Ratboys – GN // Album Review

London in Stereo 20/06/2017

Ratboys’ aim is ‘to write songs that tell stories and honour the intimacy of memory’, according to Julia Steiner, one half of the Chicago duo Ratboys. With Steiner and band mate Dave Sagan’s self-described ‘post-country’ sound, the duo achieves just that in their second album GN, which stands for goodnight.

In this album, the pair build on the characteristics of their 2015 debut album Aoids – vivid lyrics of specific memories woven in coutry-esque, dream-pop melodies – with rough-hewn and even dreamier textures. Whilst most ‘post-country’ is essentially pop-country, Ratboys’ transgression of the country genre is a grungier, earthier form of Americana.

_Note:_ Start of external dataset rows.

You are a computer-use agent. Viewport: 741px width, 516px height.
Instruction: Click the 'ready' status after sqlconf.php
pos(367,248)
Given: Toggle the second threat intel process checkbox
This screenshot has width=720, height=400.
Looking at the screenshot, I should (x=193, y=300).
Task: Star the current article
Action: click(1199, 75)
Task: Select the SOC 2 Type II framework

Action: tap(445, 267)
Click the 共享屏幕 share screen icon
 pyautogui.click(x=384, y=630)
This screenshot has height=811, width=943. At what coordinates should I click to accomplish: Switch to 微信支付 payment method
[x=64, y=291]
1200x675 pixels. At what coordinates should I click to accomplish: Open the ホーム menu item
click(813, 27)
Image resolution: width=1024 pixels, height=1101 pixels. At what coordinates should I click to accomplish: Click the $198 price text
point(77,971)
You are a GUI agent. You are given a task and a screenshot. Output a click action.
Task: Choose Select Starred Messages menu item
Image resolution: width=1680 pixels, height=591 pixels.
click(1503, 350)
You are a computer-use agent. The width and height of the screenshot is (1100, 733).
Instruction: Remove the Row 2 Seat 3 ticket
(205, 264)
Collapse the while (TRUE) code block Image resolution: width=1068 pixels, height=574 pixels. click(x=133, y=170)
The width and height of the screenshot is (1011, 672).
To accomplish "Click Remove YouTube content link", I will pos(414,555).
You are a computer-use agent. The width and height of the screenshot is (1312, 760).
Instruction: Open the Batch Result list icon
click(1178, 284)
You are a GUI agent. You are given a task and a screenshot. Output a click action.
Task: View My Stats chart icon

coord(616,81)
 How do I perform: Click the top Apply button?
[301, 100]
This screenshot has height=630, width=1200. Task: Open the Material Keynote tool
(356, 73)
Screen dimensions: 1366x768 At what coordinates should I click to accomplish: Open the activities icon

However, GN is far from unsophisticated. Throughout the album, Steiner dwells on memories of loneliness and tragedy with her hazy, airy vocals. One of GN’s more upbeat tracks ‘Elvis in the Freezer’ depicts the memory of having a childhood cat euthanised. Meanwhile in ‘Control’, where the album’s country vibe is at its height, Steiner sings “My brother Paul is walking aimless / My father Pete had turned away”.

The black humour and whimsy of ‘Elvis in the Freezer’ is met by its antithesis, the album’s fifth track ‘Crying About the Planets’, where the song’s overall tone meets the lyrics of loneliness and lamentation. It’s the album’s biggest track, GN at its most dramatic and a welcome departure from the quaintness of the album’s beginning. The lyrical honesty and depiction of situations grounded in explicit memories is accompanied by an equally honest sound.

The highlight of the album is at its very beginning with opening track ‘Molly’, with all the best aspects of country, lo-fi indie, and dream pop that resonate throughout the album coming together as Steiner sings “I just want to love my family/hold my shelter and lie in the cemetery/I just want to hold you Molly”.

There is no one stand-out track on the record; while all songs hold their own, the album is relatively consistent. However, with Steiner’s aim to tell stories and to honour memory in mind, GN no doubt delivers. The album is a worthy addition to both the American dream-pop and post-country genres.